ピッツア橋本

うつせみのピッツア橋本のレビュー・感想・評価

うつせみ(2004年製作の映画)
4.4
"何かを探すほどに消えゆく影"

見ず知らずの家を不法侵入しては、何も盗まず記念撮影とちょっとくつろいで帰るという奇行を繰り返す青年。ある家に侵入した時、DVを受けてる人妻に見つかってしまい恋に落ちる。そして2人は幽霊のように誰かの家に忍び寄る奇行の旅が始まるのであった。
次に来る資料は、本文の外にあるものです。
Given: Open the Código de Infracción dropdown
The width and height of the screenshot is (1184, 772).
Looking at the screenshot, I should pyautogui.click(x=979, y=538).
終始2人が無言で、ちょっと他所では味わえないミステリーラブを堪能できる本作。

展開はある意味、超常現象的だし突飛なのだけれども、どこか彼らの動機や好奇心が理解できてずっと見てられる。

色々つながりを突っ込みたくもなる。ある種ホラー映画的な「危ない!後ろ後ろ!!」と叫びたくなるシーンの静かな応酬。思わず笑ってしまうカットもたくさん自分にはあった。
ただ最後のポエムによって
「ああそういうこと!じゃあ仕方ないか」
ってなってしまう笑

原題はわからないが、この『うつせみ』というタイトルは言い得て妙で、
後半に進むに従って主人公の存在感が揺らめいて、どこで鳴いているのかわからない空蝉となっていく様が本作の最大の魅力なんだと思う。

他キム・ギドク作品と比較すると性描写、暴力シーンは少なめで観やすいかなと。

他に類を見ない、侮れない逸品です。